Aside from being shocked by his rude behavior and a little embarrassed, I was mostly surprised because I have never considered three children to be an especially large family. Yet, without knowing one other thing about me beside the fact that I already have two boys, that man was bothered by my choice to have another child.
I began thinking about what the “perfect” family might be. Who gets to decide? Society as a whole or the couple actually caring for the children? Can you tell who is deserving just by catching a glimpse of them at Tim Horton’s?
One child families hear about how their only child NEEDS a sibling. How only children are selfish, spoiled, pampered and have no idea how to relate to other children. That they will be left all alone when their parents die… because only children never make friends, get married, or have children of their own? Wait…what? Not “perfect”.
Two child families hear about how perfect their family is… but only if there is one boy and one girl. Not “perfect”. God forbid you have two girls or two boys. You will forever hear about how you NEED to have one of the opposite:
- “Two boys? Well, now you have to have a girl!”
- “Two girls? Don’t worry, your next one will be a boy.”
Three kids seems acceptable (but not “perfect”) as long as you have a mix of sexes. THREE of one sex? Oh, poor you! I remember it growing up in my family of three girls. “Poor Johnny, surrounded by women… even the dog is female.” (Little did they know, my Dad never minded that he didn’t have a son.) When people ask what I’m having now there is such disappointment. “Three Boys? Oh, I bet you were hoping for a girl.” The idea that someone may be thrilled with three girls or three boys seems foreign to most people.
Four children is encroaching on “large family” territory. Definitely not “perfect”:
- If you have three of one sex and the last one is the opposite, you will be looked at as the couple who tried until they got that boy/girl; no matter that you always wanted four children.
- If you have all boys or all girls, you’ll hear encouragement to keep trying for the other sex from half of the crowd.
- The other half will say nothing, secretly hoping you’ll give up. “Four is enough for crying out loud…”
People lose their minds (and manners!) when they see a family with five or more children. This is beyond “perfect” territory. It suddenly becomes acceptable to ask about completely private matters, such as the children’s paternity, if you “know what causes” them, if they were all planned, are biologically yours, and if it is a “religious thing.” You’ll undoubtedly be shamed for contributing to overpopulation and draining the world’s resources; even though as of 2014*, a record high of 47.6 percent of women between 15 and 44 were childless in the US. Only 6.8% of women the same age had four or more children.
Obviously, the only “perfect” family is one with two children, a boy and a girl.
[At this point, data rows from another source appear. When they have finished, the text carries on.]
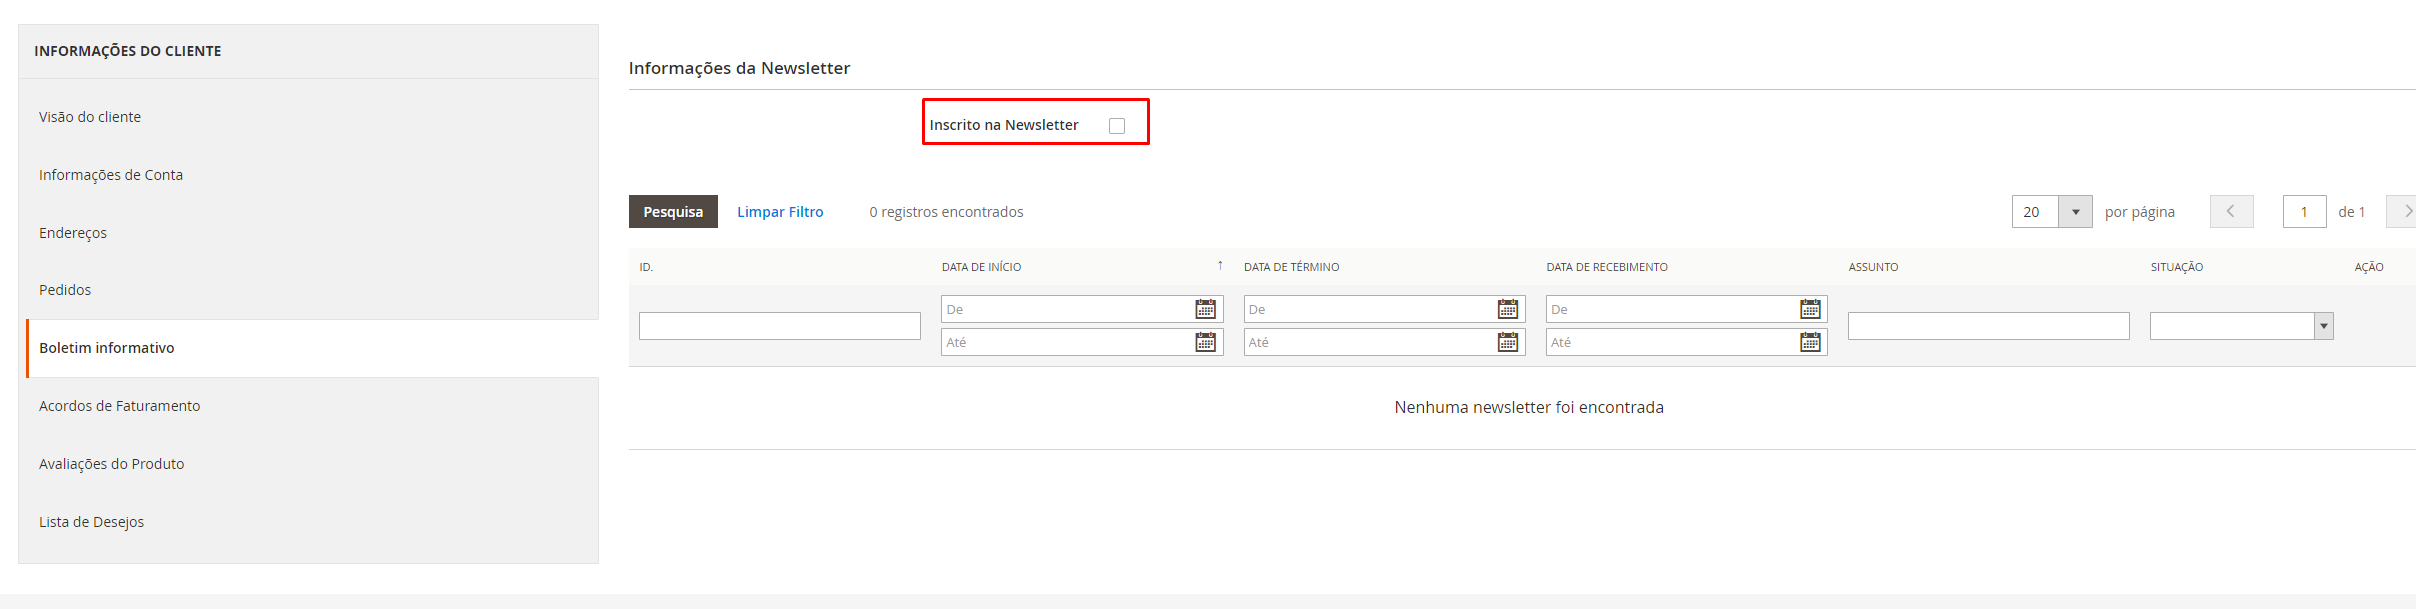Open the Situação filter dropdown
The height and width of the screenshot is (609, 2416).
coord(2241,326)
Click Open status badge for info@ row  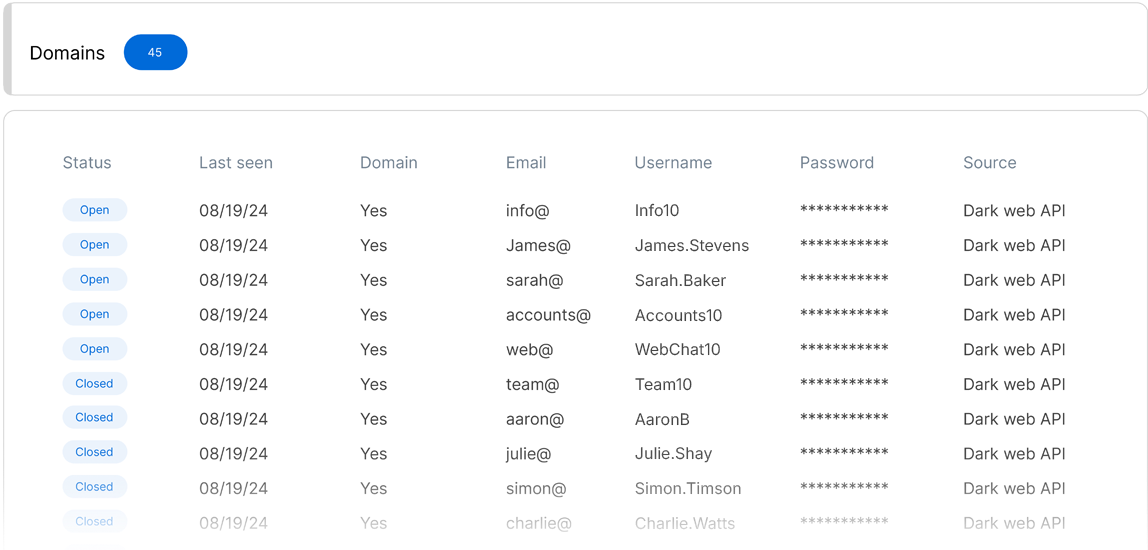(95, 210)
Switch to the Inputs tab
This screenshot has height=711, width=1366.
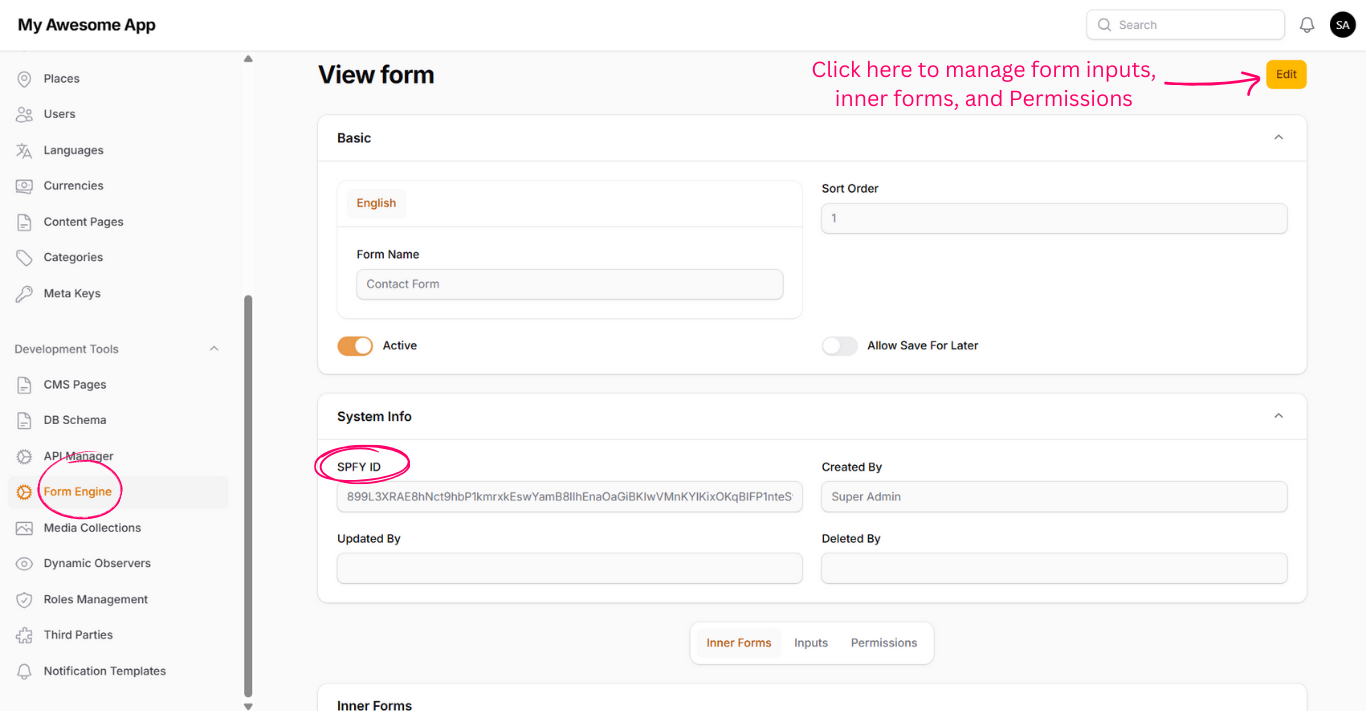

Unfortunately, the odds of achieving that family dynamic – even if you wanted to – are fairly slim. Looking at my own friends and family, only 22 out of 100 randomly selected women have the coveted one-boy-one-girl combo.
The good news? Most of us are in good company with our imperfect families! So, have as many children as you are able and willing to care for and love. The decision is deeply personal, different for everyone and no one else’s business.
My perfect family is MY family. Your perfect family is YOUR family. However you build it, no matter how many members. Take that, Tim Horton’s guy!